La responsabilité des constructeurs après la
réception de l'ouvrage est définie par l'article 769 du
DOC1. C'est une responsabilité d'ordre public et ne peut en
aucun être écartée ou diminuée par une clause ou une
convention.
La législation marocaine renferme un seul article
traitant des responsabilités des intervenants dans l'acte de construire
en période d'exploitation idem après la réception
des travaux.
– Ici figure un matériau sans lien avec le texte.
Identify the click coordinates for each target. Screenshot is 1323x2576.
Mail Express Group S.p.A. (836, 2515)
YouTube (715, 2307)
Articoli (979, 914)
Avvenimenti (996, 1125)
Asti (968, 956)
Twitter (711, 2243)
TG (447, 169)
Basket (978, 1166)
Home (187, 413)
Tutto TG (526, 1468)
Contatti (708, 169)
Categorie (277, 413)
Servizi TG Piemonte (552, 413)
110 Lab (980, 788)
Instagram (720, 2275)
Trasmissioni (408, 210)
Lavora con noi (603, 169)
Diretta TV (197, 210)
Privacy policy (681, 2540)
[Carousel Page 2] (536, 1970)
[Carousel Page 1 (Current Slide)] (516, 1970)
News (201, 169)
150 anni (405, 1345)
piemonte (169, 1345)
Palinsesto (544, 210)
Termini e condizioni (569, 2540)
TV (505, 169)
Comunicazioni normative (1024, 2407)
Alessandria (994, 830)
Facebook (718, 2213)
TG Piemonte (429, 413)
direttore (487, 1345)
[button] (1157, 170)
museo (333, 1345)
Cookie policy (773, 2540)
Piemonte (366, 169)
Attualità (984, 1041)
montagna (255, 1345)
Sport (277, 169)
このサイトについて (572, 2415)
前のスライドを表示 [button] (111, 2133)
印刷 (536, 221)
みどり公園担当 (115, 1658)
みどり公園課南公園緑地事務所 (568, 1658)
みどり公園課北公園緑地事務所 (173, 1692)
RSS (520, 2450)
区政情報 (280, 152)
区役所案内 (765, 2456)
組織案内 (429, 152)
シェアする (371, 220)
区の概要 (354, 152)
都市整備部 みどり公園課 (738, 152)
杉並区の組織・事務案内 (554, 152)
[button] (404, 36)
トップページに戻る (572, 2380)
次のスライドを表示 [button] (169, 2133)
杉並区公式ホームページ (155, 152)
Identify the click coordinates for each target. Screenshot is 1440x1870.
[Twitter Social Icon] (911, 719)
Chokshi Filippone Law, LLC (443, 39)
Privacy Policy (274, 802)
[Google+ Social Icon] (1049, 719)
Cet article responsabilise les intervenants pendant une
durée de 10 ans de la solidité de l'ouvrage.
L'expérience nous a montré l'insuffisance, la
carence et l'obsolescence de cet article menant à des situations des
plus fâcheuses pour les professionnels.
Il faut noter que l'article 769 a fait son apparition en 1913
et a été modifié en 1959 et ce en prolongeant la
période de garantie de 5 à 10 ans sans pour autant toucher aux
autres dispositions. Il parait logique qu'il ne réponde plus aux
exigences de l'heure actuelle au vu de la complexité de la construction
et la multitude des intervenants pour la réalisation d'un ouvrage.
L'article ne mentionne pas des intervenants qui ont vu le jour
récemment et en particulier les bureaux de contrôle technique, les
ingénieurs géotechniciens et ingénieurs topographes alors
qu'ils ont une responsabilité aussi importante que les autres
intervenants.
Le ministère de l'Habitat a dénombré
plus de 250 intervenants dans la réalisation d'un ouvrage alors que
l'article s'appuie encore sur trois intervenants et limite la
responsabilité décennale à ces seuls intervenants.
Par ailleurs, seuls les intervenants ayant un contrat direct
avec le maître d'ouvrage sont concernés par cette
responsabilité décennale. En d'autres termes, les sous traitants
et fournisseurs ne sont nullement concernés par cet article.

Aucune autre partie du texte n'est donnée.